Output exactly the line containing "Instruction: Click the Get started button" and each line after it through the last line of the records, and nothing else.

--- Data for the task Enclosed Below ---

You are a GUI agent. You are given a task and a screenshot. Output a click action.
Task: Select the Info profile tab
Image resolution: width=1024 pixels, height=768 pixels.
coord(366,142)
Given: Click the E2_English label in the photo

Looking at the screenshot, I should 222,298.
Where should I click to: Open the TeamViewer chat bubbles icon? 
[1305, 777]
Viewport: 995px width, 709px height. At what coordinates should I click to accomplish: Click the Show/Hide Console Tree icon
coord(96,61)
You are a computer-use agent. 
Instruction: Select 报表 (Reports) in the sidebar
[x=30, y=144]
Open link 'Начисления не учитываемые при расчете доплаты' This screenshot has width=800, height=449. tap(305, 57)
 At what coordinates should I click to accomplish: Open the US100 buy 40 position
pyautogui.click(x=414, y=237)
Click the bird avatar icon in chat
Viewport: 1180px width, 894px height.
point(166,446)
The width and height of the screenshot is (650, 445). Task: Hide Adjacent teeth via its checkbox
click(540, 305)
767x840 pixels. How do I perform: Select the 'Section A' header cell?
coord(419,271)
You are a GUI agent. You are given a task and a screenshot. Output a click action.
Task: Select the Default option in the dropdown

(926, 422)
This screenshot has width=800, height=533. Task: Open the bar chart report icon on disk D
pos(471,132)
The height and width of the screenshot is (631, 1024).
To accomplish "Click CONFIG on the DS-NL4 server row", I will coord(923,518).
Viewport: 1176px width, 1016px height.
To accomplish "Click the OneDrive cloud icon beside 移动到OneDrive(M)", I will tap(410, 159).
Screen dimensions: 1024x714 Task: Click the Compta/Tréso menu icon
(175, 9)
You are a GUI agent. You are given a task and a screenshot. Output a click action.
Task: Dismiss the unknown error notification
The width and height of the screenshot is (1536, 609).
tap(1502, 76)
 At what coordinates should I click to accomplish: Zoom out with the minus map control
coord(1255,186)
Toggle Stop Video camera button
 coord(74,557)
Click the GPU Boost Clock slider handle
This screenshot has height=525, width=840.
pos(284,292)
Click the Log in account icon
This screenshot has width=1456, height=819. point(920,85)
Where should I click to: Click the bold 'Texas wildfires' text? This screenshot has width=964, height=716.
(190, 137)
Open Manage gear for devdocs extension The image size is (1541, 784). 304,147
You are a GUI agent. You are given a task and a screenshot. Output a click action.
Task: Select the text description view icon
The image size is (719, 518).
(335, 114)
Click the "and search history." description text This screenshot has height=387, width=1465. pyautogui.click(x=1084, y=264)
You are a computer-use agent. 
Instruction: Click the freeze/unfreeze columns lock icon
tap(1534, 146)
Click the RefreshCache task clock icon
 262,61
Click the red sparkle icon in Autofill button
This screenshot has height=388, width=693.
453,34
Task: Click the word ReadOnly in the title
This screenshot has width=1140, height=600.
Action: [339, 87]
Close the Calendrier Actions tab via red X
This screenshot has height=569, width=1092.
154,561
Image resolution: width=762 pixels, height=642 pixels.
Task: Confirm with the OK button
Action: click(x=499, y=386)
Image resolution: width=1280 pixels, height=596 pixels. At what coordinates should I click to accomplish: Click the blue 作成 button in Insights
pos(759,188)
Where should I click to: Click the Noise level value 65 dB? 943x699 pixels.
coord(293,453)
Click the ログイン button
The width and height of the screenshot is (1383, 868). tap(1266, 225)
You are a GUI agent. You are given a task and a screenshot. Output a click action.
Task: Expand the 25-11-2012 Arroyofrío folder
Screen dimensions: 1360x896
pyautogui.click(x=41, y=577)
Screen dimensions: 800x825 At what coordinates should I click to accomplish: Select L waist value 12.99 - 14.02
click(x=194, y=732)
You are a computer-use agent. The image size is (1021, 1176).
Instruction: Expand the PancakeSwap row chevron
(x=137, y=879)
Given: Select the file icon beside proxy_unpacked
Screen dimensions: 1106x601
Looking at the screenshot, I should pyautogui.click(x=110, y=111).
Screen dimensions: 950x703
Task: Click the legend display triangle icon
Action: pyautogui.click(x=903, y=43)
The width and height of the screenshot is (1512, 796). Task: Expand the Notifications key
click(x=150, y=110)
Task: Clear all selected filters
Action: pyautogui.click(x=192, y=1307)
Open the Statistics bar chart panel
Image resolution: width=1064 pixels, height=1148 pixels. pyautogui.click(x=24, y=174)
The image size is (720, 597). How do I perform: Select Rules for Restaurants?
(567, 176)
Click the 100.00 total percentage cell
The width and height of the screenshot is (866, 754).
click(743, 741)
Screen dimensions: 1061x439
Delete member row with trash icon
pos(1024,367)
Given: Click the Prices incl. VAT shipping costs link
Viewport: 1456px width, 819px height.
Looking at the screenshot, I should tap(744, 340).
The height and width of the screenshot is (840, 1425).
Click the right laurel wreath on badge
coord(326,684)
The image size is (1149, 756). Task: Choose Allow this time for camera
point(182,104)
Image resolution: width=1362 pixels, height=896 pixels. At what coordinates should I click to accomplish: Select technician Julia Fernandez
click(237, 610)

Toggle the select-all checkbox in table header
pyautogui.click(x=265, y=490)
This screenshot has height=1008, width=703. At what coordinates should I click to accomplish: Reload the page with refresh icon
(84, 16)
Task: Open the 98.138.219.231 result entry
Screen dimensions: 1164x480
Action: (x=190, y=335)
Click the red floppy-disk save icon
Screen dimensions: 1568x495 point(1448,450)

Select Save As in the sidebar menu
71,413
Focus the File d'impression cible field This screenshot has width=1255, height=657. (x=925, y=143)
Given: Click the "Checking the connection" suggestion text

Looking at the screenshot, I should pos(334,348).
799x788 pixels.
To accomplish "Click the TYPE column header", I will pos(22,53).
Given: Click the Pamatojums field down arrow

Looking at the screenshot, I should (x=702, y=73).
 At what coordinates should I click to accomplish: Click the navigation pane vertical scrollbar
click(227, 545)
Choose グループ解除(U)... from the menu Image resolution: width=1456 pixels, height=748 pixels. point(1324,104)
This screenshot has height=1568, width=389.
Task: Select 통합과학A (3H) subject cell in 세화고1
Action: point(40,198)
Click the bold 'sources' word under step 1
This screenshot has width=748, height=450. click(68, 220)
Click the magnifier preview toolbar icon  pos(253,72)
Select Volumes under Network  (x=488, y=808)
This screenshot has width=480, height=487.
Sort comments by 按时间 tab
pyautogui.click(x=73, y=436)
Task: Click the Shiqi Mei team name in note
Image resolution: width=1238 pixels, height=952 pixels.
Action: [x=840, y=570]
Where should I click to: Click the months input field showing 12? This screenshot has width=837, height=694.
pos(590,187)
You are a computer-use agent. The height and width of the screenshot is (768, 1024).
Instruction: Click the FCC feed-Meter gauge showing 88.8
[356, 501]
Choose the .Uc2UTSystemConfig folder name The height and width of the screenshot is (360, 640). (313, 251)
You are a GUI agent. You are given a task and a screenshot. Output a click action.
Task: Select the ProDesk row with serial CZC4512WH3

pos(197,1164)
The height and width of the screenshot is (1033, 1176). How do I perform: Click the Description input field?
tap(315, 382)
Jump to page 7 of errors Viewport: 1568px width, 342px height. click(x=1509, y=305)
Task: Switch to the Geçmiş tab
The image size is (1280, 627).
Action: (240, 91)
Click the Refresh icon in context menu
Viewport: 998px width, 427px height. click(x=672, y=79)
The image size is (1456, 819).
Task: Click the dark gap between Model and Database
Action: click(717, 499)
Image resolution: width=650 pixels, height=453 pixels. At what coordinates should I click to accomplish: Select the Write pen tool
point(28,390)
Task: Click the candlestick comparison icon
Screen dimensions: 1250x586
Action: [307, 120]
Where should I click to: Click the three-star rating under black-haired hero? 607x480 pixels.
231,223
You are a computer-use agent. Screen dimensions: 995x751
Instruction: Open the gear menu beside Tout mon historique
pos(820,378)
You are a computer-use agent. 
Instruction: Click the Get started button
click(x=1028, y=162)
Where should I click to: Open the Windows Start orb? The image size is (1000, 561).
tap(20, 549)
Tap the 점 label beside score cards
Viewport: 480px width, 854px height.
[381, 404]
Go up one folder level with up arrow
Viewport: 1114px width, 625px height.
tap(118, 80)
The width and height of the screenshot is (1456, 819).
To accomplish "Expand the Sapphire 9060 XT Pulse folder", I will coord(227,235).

--- End of Enclosed Data for the task ---

### Answer to this task:
Instruction: Click the Get started button
click(x=1028, y=162)
Where should I click to: Open the Windows Start orb? The image size is (1000, 561).
tap(20, 549)
Tap the 점 label beside score cards
Viewport: 480px width, 854px height.
[381, 404]
Go up one folder level with up arrow
Viewport: 1114px width, 625px height.
tap(118, 80)
The width and height of the screenshot is (1456, 819).
To accomplish "Expand the Sapphire 9060 XT Pulse folder", I will coord(227,235).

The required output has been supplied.